[AVAILABLE RECORDS]

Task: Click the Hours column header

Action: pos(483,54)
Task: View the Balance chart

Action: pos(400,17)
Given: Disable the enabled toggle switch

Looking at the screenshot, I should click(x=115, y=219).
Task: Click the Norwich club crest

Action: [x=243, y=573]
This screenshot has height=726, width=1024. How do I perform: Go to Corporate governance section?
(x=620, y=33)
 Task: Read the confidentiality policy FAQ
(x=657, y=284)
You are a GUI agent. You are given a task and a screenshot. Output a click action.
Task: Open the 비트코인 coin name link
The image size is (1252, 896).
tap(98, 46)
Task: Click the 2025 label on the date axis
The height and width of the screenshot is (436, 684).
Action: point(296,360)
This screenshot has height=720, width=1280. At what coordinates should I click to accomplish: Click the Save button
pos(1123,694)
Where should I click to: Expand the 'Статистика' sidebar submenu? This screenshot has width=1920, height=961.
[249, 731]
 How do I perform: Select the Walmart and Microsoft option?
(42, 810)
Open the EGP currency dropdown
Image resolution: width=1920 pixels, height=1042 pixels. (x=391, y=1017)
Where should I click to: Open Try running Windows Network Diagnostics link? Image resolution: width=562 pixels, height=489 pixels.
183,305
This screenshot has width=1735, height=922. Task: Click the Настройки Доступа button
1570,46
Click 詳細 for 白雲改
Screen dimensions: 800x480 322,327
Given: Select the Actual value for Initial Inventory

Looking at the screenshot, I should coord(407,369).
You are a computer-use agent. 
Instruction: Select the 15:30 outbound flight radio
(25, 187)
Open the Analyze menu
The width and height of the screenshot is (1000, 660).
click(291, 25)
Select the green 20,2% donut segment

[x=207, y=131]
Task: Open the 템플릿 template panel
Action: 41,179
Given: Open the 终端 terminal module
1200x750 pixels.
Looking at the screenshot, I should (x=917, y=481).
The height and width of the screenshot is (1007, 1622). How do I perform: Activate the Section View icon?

[/AVAILABLE RECORDS]

• **TASK ITEM**: Find the string "agent" in the data. Report each line it appears in.

• **EXERCISE ANSWER**:
You are a GUI agent. You are given a task and a screenshot. Output a click action.
You are a computer-use agent. 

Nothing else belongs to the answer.